Supreme jacket left on a public bench, taken by me and worn to burn. It scrunches when I walk. All my clothes are loud but I don’t mind because it covers up the jangling in my right pocket. Two women smoking cigarettes that stain their gums. They look me up and down. Then down at their own quiet clothes.
A gloppy sidewalk where vomit stretches out like fingertips on the pavement. A kind of Jazz Liberatorz playing in this coffee joint. It’s a tavern made to warm your heart up to the idea of today. I’ve never tried a latte before, only the black coffee Dad used to boil on the stove before he went to work at the university. It’d keep me awake the whole day, no problem. I ask for a skinny latte and the man tells me I’m skinny enough and I guess I do a sort of grin.
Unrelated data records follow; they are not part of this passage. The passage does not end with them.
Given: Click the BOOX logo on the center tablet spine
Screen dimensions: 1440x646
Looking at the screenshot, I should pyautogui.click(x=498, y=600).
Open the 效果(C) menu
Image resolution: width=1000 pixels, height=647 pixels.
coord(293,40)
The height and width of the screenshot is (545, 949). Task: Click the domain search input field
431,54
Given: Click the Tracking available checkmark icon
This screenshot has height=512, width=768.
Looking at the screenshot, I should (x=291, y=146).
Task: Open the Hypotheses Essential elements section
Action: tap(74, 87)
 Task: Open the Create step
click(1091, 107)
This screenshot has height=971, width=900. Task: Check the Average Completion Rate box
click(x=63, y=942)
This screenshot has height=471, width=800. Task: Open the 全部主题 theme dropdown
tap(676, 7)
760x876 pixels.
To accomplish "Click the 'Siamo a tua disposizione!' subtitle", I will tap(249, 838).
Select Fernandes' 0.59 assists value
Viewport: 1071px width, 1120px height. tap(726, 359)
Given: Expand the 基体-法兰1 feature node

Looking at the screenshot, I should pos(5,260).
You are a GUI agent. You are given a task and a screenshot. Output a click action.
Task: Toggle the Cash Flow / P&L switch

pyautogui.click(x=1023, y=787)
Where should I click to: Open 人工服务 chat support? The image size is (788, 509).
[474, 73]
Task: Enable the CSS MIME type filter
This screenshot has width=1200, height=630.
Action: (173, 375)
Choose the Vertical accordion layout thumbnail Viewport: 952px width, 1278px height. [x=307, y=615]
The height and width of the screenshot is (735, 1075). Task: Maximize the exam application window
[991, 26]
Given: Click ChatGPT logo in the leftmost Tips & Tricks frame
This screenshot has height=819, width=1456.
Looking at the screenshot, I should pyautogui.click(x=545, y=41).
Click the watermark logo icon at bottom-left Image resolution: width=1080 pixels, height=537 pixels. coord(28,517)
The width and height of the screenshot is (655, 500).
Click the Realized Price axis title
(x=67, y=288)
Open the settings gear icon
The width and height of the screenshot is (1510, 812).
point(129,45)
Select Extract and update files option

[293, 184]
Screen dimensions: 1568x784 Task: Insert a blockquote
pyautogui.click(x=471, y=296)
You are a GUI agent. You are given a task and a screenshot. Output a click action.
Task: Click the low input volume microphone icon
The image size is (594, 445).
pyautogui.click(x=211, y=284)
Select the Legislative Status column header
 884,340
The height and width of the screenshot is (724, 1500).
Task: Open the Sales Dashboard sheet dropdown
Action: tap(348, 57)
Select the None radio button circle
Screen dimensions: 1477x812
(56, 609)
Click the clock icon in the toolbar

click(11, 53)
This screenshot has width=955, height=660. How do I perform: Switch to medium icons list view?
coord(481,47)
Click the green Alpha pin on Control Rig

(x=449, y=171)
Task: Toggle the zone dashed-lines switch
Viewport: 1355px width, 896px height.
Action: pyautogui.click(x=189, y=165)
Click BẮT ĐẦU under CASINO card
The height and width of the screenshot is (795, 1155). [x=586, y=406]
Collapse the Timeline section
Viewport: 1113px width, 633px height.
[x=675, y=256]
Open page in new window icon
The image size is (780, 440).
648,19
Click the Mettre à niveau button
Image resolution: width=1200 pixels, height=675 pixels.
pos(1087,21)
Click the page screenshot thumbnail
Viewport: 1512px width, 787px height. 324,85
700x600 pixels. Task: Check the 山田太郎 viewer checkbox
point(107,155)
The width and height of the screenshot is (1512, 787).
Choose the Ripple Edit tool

I ask a businessman if I can sit on the high stool next to him. He tells me there’s a seat one over and I say: I didn’t ask to sit there. He says that I don’t need to ask at all, unless I want to make a deal of it. There are pools of light on this table and it makes me want to squint. Cartoons play on the communal television that sits level with the ceiling. We watch together, then the man sips his coffee with his lips pouted. He looks at me watching the TV. I bet he thinks I’m twelve.
/> I fix myself on the stool and a lighter falls out of my pocket. The businessman looks at it, and then bends over to pick it up.
He asks me: you smoke?
I say: what?
He says: cigarettes?
I say: why do you care?
He looks defensive and says: I can’t tell what’s going on, you made a deal about sitting right here next to me and now you’re acting like you don’t want to talk to me.
I flip my hair to one side. The girl gives me a full takeaway cup. When I swish it around it feels gooey. It’s the middle of the week and I wonder if Aunty Linda completely quit her IT job to do this design course. I think about how I haven’t asked her about it.
I ask the businessman that if he had some kind of undercover name, what it would be. He stirs his coffee with a plastic straw. He says: some kind of pharaoh’s name.
I tell him: me too. He is agitated. It’s in the curling of his mouth. He says: a queen?
I look at him, he’s got this kink in the side of his lip.
He tells me: if you’re serious about it, there was a pharaoh woman called Nitocris who invited the murderers of her brothers to feast with her and then sealed them in a room and flooded them with the Nile.
I tell him I wasn’t serious.
His little curl has grown into a fat smirk. He tells me he studied this for his final thesis. I tell him to have a good day at work and his lemur eyes flail. He says: you too, after I walk off.
Around the corner in slow bursts, one by one, each sceptre in my brain spurts and this was the way of a fast spiral. I stare at a fly infestation, buzzing all over a spilled bubble tea almost in the gutter. I wonder that if the plastic cup rolls into the trench whether the flies would follow it all the way down into the sewer. I think if I could fly I’d go down with the cup.
Last week I had a dream like this: I was sitting on Santa Coy’s leftover computer in my bedroom, on my bed, and instead of Santa Coy being over he was messaging me from some girl’s house. In my dream I imagined him with his beanie on, lying on her bed on his stomach. He typed, the bubble came up: I think I’m falling in love, is it weird that the best feeling in the world is being asleep next to her? In the dream I am crying but no tears come out of my eyes. And I don’t know how to respond—it’s too casual. So casual that I might explode with it, inside the dream or out.